▸ **STATED PROBLEM**
Copy the following entries line for line, changing nothing.

· · · · · · ·

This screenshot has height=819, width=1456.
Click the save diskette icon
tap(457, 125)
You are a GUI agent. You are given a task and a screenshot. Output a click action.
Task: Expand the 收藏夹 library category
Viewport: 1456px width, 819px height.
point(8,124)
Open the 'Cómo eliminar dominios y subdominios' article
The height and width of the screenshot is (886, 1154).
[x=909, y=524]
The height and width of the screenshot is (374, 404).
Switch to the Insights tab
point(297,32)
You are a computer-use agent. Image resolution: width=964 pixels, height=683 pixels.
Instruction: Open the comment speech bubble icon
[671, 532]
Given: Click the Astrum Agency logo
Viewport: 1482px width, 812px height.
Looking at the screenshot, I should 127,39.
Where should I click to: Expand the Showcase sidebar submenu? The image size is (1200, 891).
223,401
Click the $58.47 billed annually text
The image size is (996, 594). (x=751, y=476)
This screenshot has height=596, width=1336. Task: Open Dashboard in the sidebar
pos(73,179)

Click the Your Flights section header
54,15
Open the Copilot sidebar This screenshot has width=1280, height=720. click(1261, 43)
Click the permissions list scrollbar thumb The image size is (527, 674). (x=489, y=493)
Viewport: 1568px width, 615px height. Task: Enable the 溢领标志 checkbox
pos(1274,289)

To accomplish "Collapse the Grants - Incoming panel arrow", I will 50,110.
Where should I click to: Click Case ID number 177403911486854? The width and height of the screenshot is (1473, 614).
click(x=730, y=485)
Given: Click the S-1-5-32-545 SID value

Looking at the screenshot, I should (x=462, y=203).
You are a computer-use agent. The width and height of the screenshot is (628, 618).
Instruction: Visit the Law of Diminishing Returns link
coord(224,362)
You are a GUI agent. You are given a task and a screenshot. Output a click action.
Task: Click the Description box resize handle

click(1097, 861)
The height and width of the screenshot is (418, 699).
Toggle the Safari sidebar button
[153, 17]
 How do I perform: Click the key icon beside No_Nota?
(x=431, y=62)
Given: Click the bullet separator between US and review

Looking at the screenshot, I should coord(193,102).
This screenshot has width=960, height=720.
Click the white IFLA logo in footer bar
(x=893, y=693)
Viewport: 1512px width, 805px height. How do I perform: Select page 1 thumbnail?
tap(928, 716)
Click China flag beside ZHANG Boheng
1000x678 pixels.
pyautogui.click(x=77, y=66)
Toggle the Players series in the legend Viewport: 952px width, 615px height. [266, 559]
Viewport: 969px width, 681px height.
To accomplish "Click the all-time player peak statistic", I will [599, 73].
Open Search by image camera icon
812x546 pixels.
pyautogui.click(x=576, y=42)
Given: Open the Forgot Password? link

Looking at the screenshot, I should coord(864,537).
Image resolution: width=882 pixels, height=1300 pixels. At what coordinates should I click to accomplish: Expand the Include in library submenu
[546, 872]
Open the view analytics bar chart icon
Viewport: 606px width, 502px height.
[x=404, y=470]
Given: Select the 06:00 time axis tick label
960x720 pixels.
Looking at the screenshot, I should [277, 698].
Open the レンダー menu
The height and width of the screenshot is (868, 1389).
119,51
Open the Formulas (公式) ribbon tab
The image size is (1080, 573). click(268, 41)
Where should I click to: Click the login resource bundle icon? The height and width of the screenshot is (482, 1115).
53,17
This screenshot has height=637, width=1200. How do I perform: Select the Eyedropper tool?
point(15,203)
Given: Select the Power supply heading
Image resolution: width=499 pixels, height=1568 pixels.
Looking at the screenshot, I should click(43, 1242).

· · · · · · ·

▸ **ANSWER TO THIS EXERCISE**
This screenshot has height=819, width=1456.
Click the save diskette icon
tap(457, 125)
You are a GUI agent. You are given a task and a screenshot. Output a click action.
Task: Expand the 收藏夹 library category
Viewport: 1456px width, 819px height.
point(8,124)
Open the 'Cómo eliminar dominios y subdominios' article
The height and width of the screenshot is (886, 1154).
[x=909, y=524]
The height and width of the screenshot is (374, 404).
Switch to the Insights tab
point(297,32)
You are a computer-use agent. Image resolution: width=964 pixels, height=683 pixels.
Instruction: Open the comment speech bubble icon
[671, 532]
Given: Click the Astrum Agency logo
Viewport: 1482px width, 812px height.
Looking at the screenshot, I should 127,39.
Where should I click to: Expand the Showcase sidebar submenu? The image size is (1200, 891).
223,401
Click the $58.47 billed annually text
The image size is (996, 594). (x=751, y=476)
This screenshot has height=596, width=1336. Task: Open Dashboard in the sidebar
pos(73,179)

Click the Your Flights section header
54,15
Open the Copilot sidebar This screenshot has width=1280, height=720. click(1261, 43)
Click the permissions list scrollbar thumb The image size is (527, 674). (x=489, y=493)
Viewport: 1568px width, 615px height. Task: Enable the 溢领标志 checkbox
pos(1274,289)

To accomplish "Collapse the Grants - Incoming panel arrow", I will 50,110.
Where should I click to: Click Case ID number 177403911486854? The width and height of the screenshot is (1473, 614).
click(x=730, y=485)
Given: Click the S-1-5-32-545 SID value

Looking at the screenshot, I should (x=462, y=203).
You are a computer-use agent. The width and height of the screenshot is (628, 618).
Instruction: Visit the Law of Diminishing Returns link
coord(224,362)
You are a GUI agent. You are given a task and a screenshot. Output a click action.
Task: Click the Description box resize handle

click(1097, 861)
The height and width of the screenshot is (418, 699).
Toggle the Safari sidebar button
[153, 17]
 How do I perform: Click the key icon beside No_Nota?
(x=431, y=62)
Given: Click the bullet separator between US and review

Looking at the screenshot, I should coord(193,102).
This screenshot has width=960, height=720.
Click the white IFLA logo in footer bar
(x=893, y=693)
Viewport: 1512px width, 805px height. How do I perform: Select page 1 thumbnail?
tap(928, 716)
Click China flag beside ZHANG Boheng
1000x678 pixels.
pyautogui.click(x=77, y=66)
Toggle the Players series in the legend Viewport: 952px width, 615px height. [266, 559]
Viewport: 969px width, 681px height.
To accomplish "Click the all-time player peak statistic", I will [599, 73].
Open Search by image camera icon
812x546 pixels.
pyautogui.click(x=576, y=42)
Given: Open the Forgot Password? link

Looking at the screenshot, I should coord(864,537).
Image resolution: width=882 pixels, height=1300 pixels. At what coordinates should I click to accomplish: Expand the Include in library submenu
[546, 872]
Open the view analytics bar chart icon
Viewport: 606px width, 502px height.
[x=404, y=470]
Given: Select the 06:00 time axis tick label
960x720 pixels.
Looking at the screenshot, I should [277, 698].
Open the レンダー menu
The height and width of the screenshot is (868, 1389).
119,51
Open the Formulas (公式) ribbon tab
The image size is (1080, 573). click(268, 41)
Where should I click to: Click the login resource bundle icon? The height and width of the screenshot is (482, 1115).
53,17
This screenshot has height=637, width=1200. How do I perform: Select the Eyedropper tool?
point(15,203)
Given: Select the Power supply heading
Image resolution: width=499 pixels, height=1568 pixels.
Looking at the screenshot, I should click(43, 1242).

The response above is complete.